Expatriates were advised to take R&R frequently. I was naive and visibly shaken all the time. Every stream or stairwell had my mind racing with dead bodies and floating limbs. I could not shut the memories of the loss that played out on every face I met.
In those days, our place of respite was Uganda. After going through all the roadblocks with machine-gun totting teenage boys rifling through our washbags, we would finally cross the border where we drove on the left and let out an audible S-I-G-H of relief. Every muscle in my body would relax.
Today in Seoul, I feel the same stress taking hold of my body and squeezing me tightly. Just walking down the street can be stressful. Seoul is certainly not dangerous, but the trauma of original family loss is the same as a death.
Top this with the language barrier and the connection with single mothers and mothers of loss, and the tension in my body becomes so tightly wound.
In October, after six weeks in Seoul, we took a much needed R&R to the southern tip of South Korea, an area called Namhae. After a long car journey, we settled with our three kitties in the hotel. We explored the Buddhist Temple and the serene mountains which reminded me of my life in the Appalachia. I felt at peace again. When I find that peace within myself, the sweet yielding to my fate and acceptance of the known facts veils my anxiety.
I stood outside of the Boriam Temple, gazing in. The people in the temple were at peace, quiet and reflective.
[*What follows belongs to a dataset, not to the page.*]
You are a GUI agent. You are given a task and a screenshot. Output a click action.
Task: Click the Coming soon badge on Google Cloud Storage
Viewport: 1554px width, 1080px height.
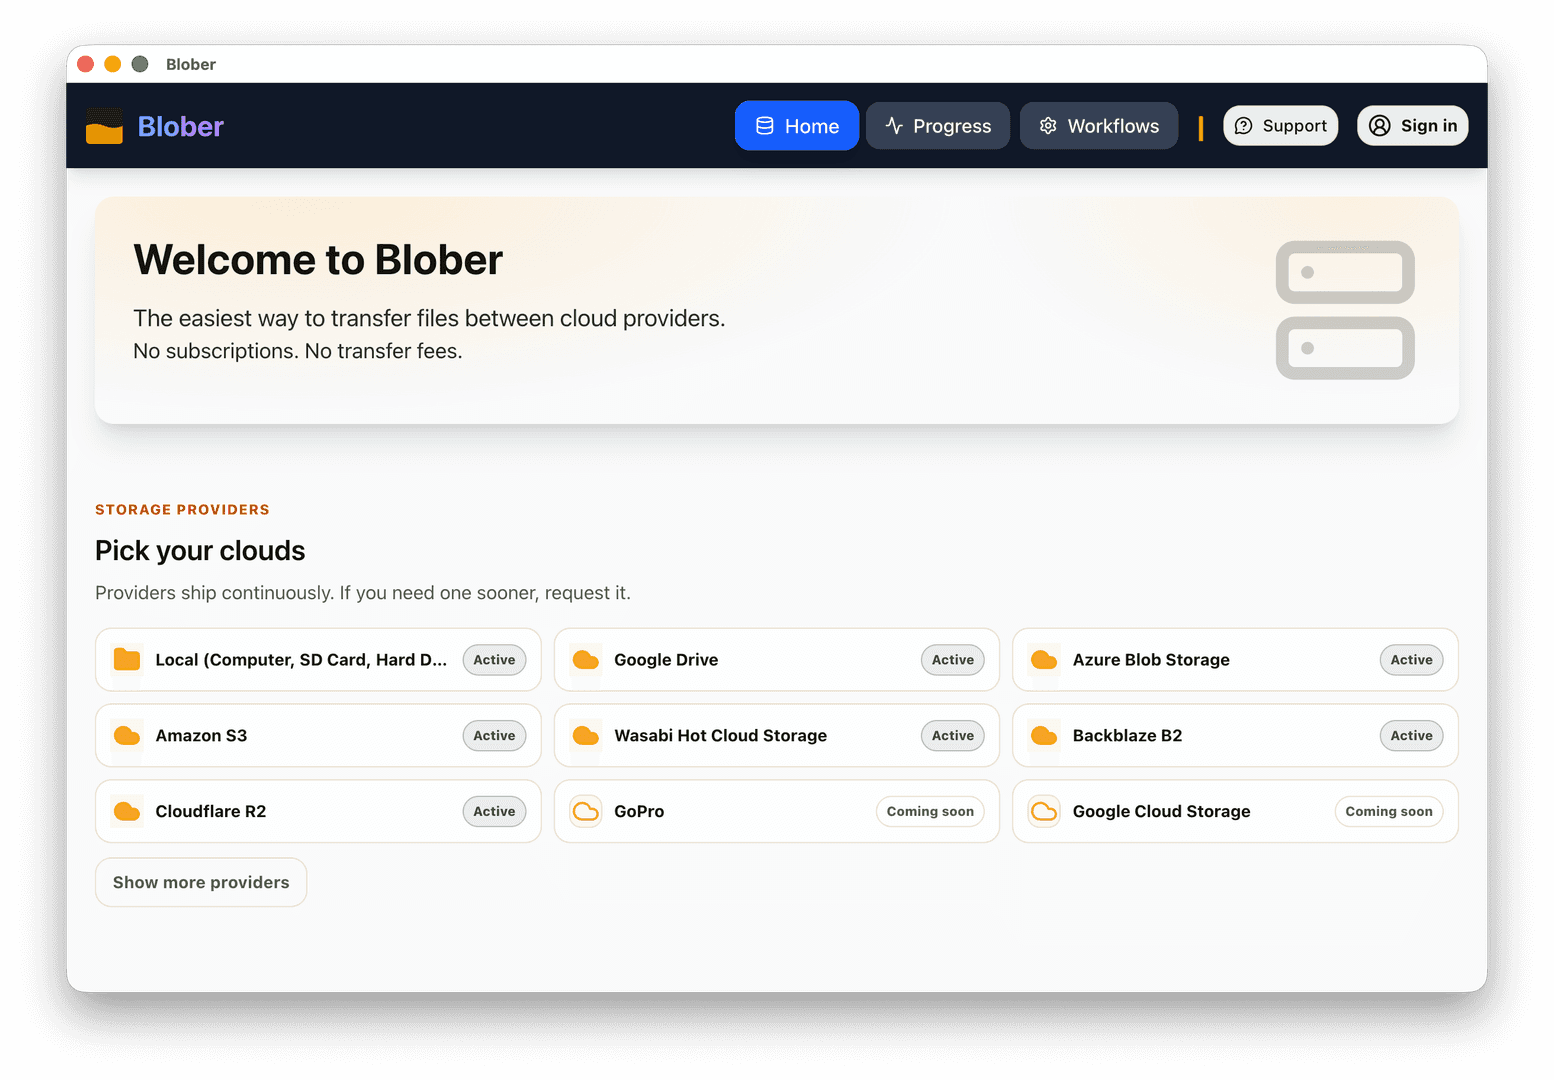[x=1389, y=811]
I entered the area where you take off your shoes, but I stopped there. I yearned to enter, but I felt paralyzed by my guilt. Once again, I was reminded that I was an outsider, no longer connected to a faith that may have been my own.
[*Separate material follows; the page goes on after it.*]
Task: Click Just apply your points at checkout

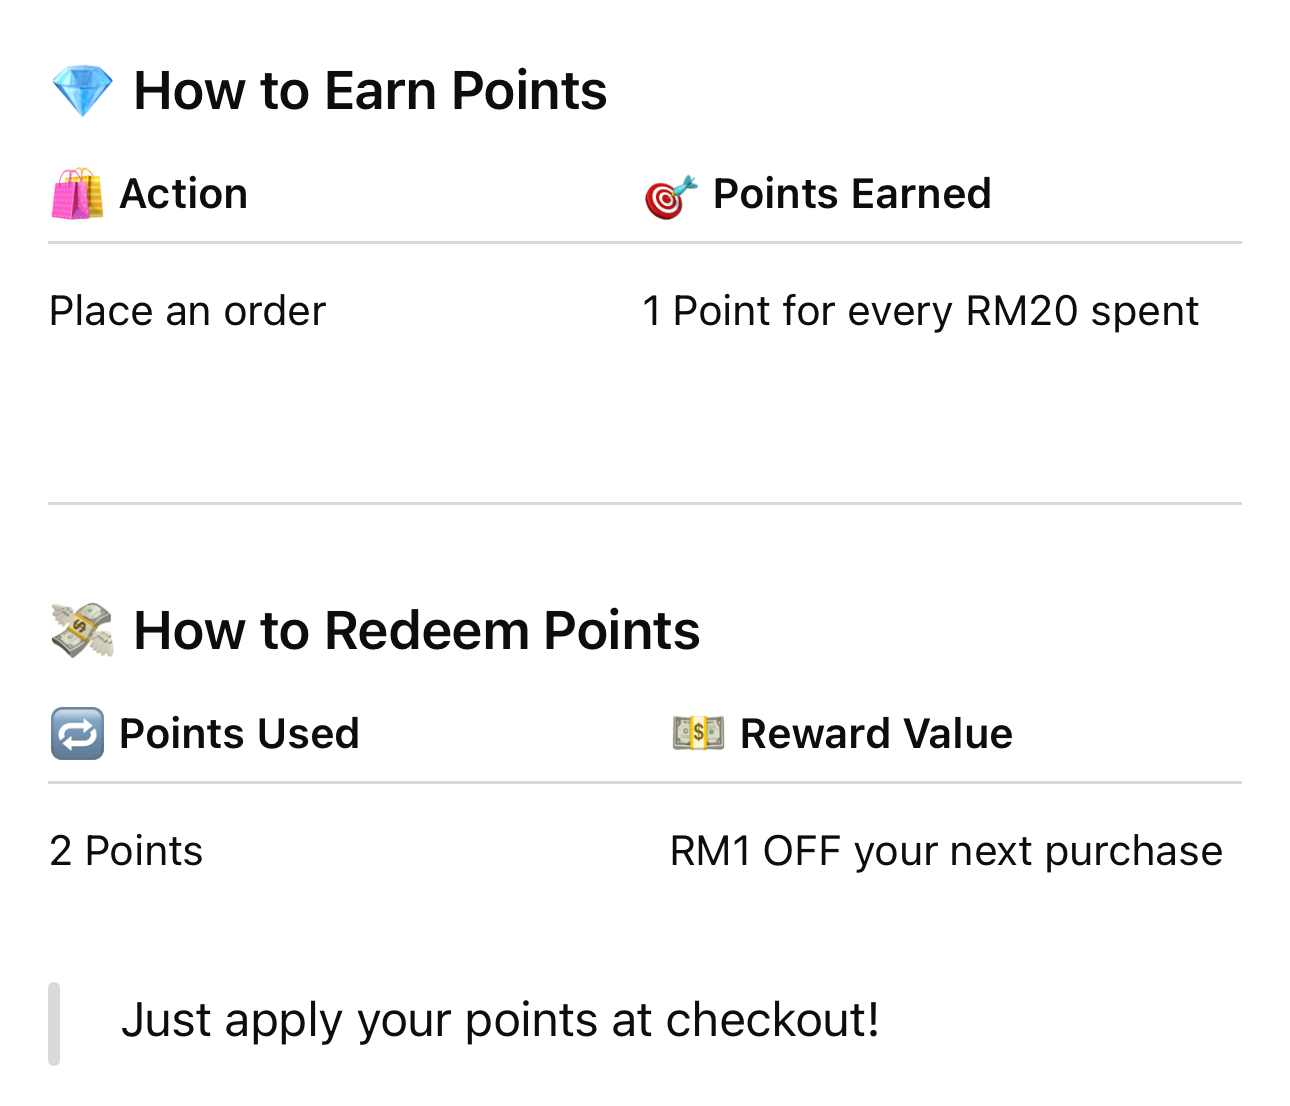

I stepped outside and took this image … a shadow of myself looking in and wishing to be a soul on the wall.
No one wanted to leave once our three days were up. I had made the audible S-I-G-H as we left the city limits of Seoul. Crossing over again, meant that I would tense up … my irrational Mom outbursts and control issues would return. The triggering faces and crowds of Seoul would once again hit me head on.
Since returning, I am tighter than ever. I visited my adoption agency, but that experience will need to wait for another post. I do not have the energy to address that.
This week, we celebrate the one American holiday I love … Thanksgiving. Thanksgiving means a homecoming, much like Chuseok here in Korea. My home is ambiguous. What made “home” was my mother, father and grandparents; they are no longer living. My kids now love the holiday for their father’s roast dinners, but here in Korea we only have a microwave.
So, our family is heading to Japan for Thanksgiving. Japan is where my parents lived when the plane from Korea brought me to them on a chilly day in December. Japan holds the loss of my parents’ first born, stillborn son and the beginning of my life as a puertorriqueña. Japan revived my parents’ marriage in the wake of my father’s lost son.
I am looking forward to that deep S-I-G-H as our plane lands.